Fresh figs are, for some people, a bit like balut. The difficulty has nothing to do with odor, which is of a slightly vinous honey. Rather, it has to do with the look and feel of a fresh fig being so far from what one normally associates with fruit. From the outside, a fresh fig looks and feels a bit like something squishy enclosed in a leather pouch. Unlike a banana skin, the fig peel can be eaten. The peel is not inconsequential, like the peel of a grape or a peach, and its thickness and unfruity slightly tough chewiness by contrast highlight the distinctly unfruity texture of the interior, a jamminess filled with tiny seeds, like what's left over from making seedless raspberry jam, perhaps. If you cut open a red-fleshed variety, you're liable to think of an organ meat before you think 'fruit'.
However, once you've put these considerations aside and eaten a couple of fresh figs, you may get to like the flavor, which will generally combine a strong element of honey with elements of tobacco, wood decaying or not, moist earth and, if ripe enough, wine. Then you can go back and start to explore the textures, colors and the structure of the fruit itself. The fig is an example of a composite fruit, really a lot of fruits in one package, like a pomegranate or pineapple. You can see this, as well as feel it, as you eat the jammy pulp.

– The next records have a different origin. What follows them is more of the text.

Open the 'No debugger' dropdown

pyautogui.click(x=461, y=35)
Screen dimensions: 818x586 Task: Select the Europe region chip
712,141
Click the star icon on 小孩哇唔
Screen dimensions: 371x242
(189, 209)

Figs, like pears, are useful in pretty much every course in a meal, from salads to savories to dessert, where they can be served raw with cheese and nuts, or as compote, in pastry dishes or ice cream. If you have some really ripe figs, you might scoop the pulp out into a bowl, add chopped slightly toasted walnuts and some very fine diced white onion. This can be used as a spread or 'dip' to accompany cheeses or other fruit, or as a sandwich or omelet filling, on its own or with cheese or more nuts. Add fine diced fresh or crushed dried hot peppers, and you have a sort of 'salsa'; use as above and to accompany other dishes.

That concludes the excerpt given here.